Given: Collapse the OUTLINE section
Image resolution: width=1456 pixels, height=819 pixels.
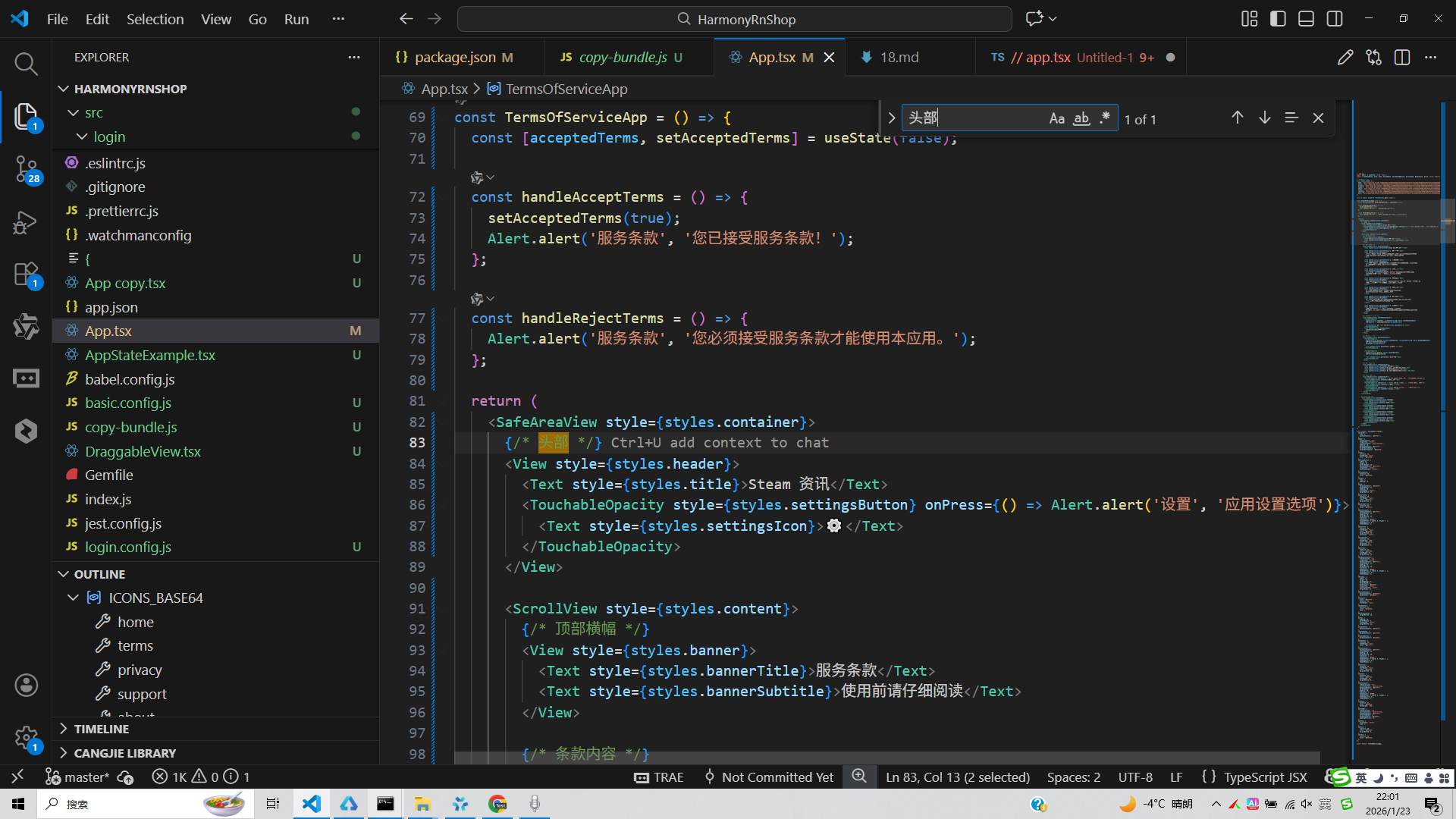Looking at the screenshot, I should click(x=99, y=574).
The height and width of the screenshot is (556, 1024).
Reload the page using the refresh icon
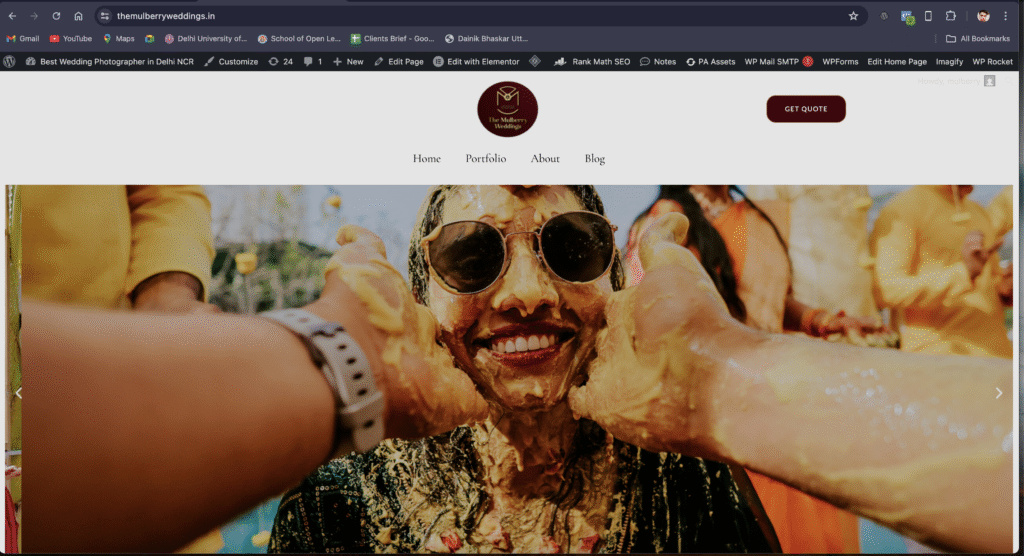tap(56, 16)
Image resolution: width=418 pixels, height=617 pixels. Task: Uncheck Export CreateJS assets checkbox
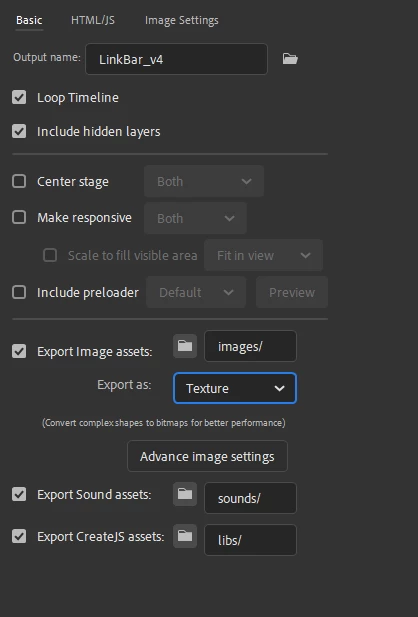click(x=19, y=536)
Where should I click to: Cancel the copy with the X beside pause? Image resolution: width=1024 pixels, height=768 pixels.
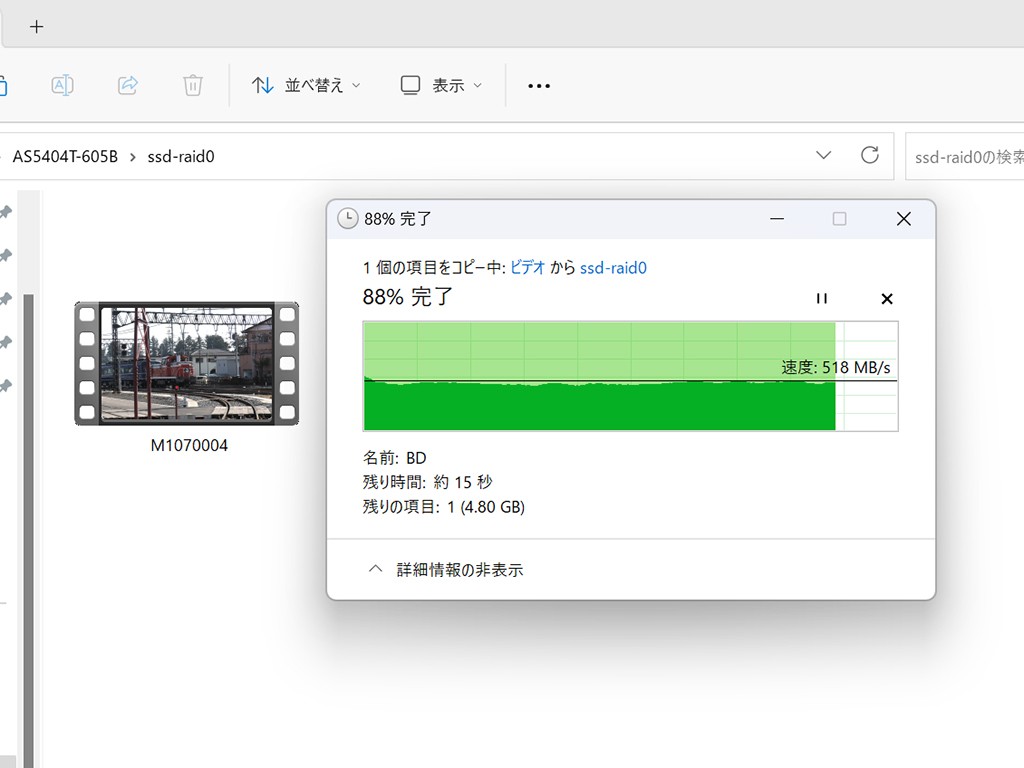886,298
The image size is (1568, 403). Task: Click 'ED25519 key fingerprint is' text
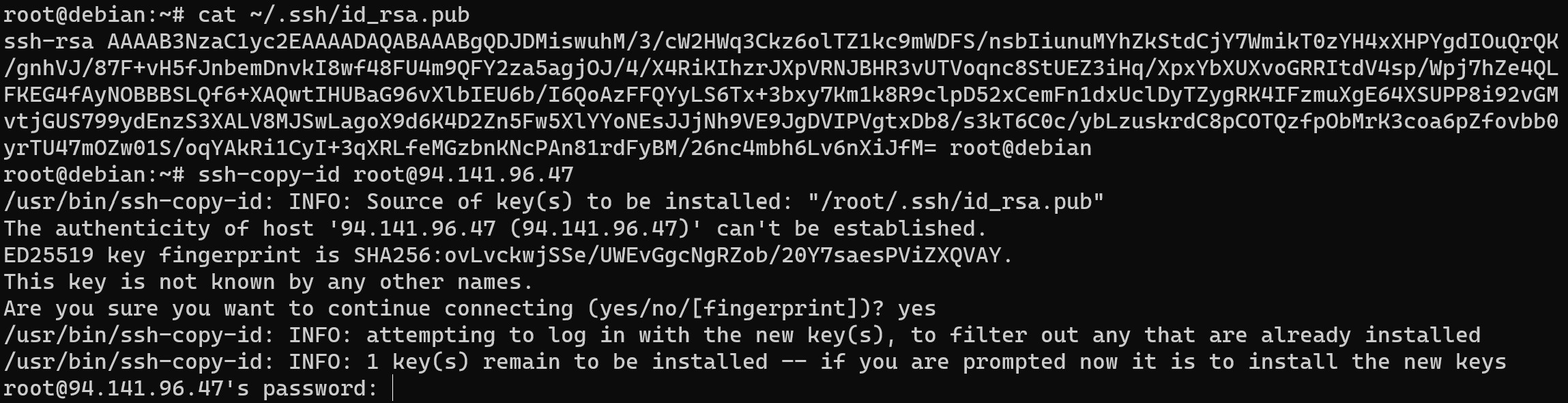(x=172, y=255)
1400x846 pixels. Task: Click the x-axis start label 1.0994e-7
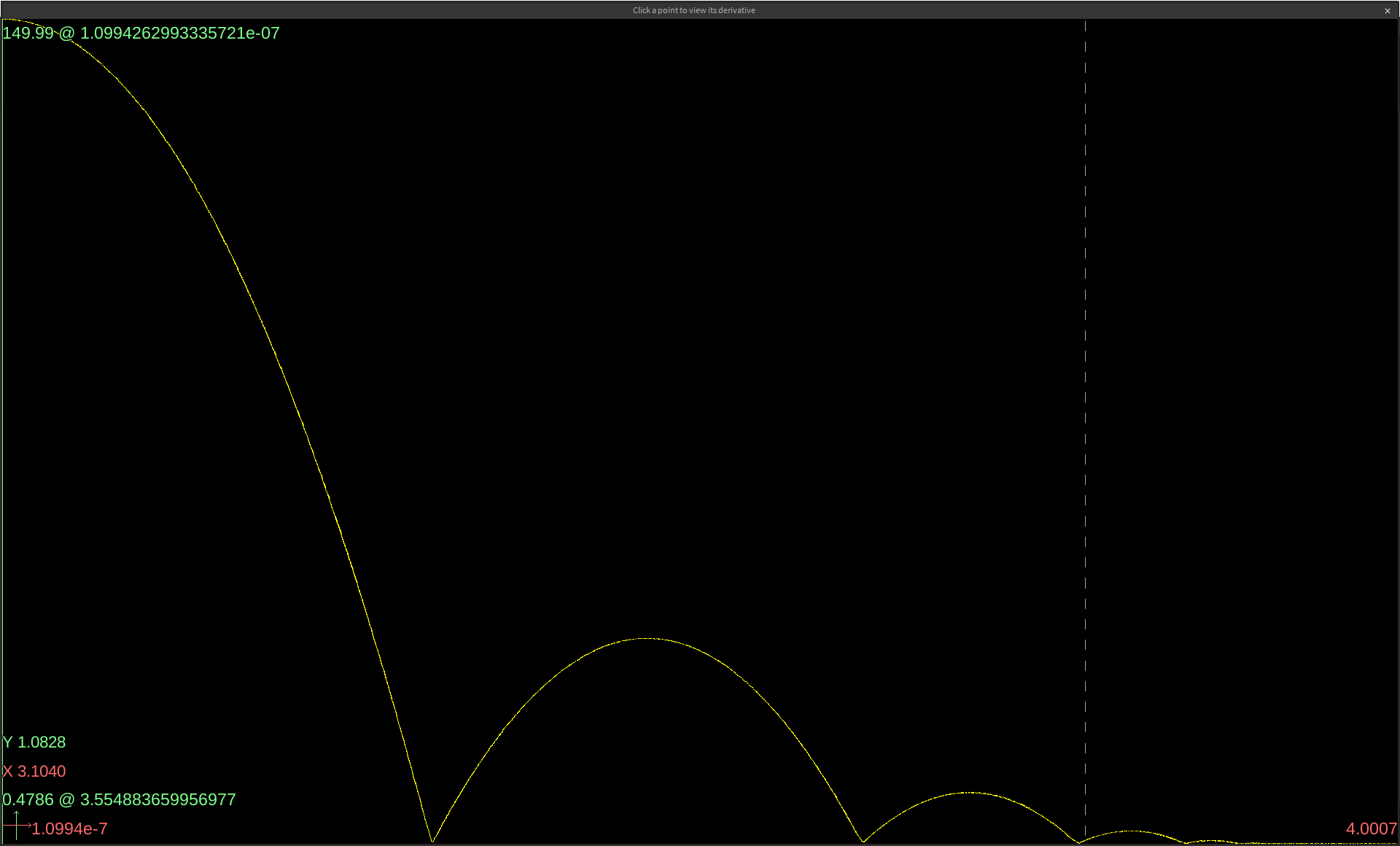pyautogui.click(x=69, y=829)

* _Exercise directions_: Copy every line of text from the data above word for word, and leave the pictures out.

* _Written response_:
Given: Collapse the OUTLINE section
Image resolution: width=1456 pixels, height=819 pixels.
Looking at the screenshot, I should click(x=99, y=574).
The height and width of the screenshot is (556, 1024).
Reload the page using the refresh icon
tap(56, 16)
Image resolution: width=418 pixels, height=617 pixels. Task: Uncheck Export CreateJS assets checkbox
click(x=19, y=536)
Where should I click to: Cancel the copy with the X beside pause? Image resolution: width=1024 pixels, height=768 pixels.
886,298
The image size is (1568, 403). Task: Click 'ED25519 key fingerprint is' text
(x=172, y=255)
1400x846 pixels. Task: Click the x-axis start label 1.0994e-7
pyautogui.click(x=69, y=829)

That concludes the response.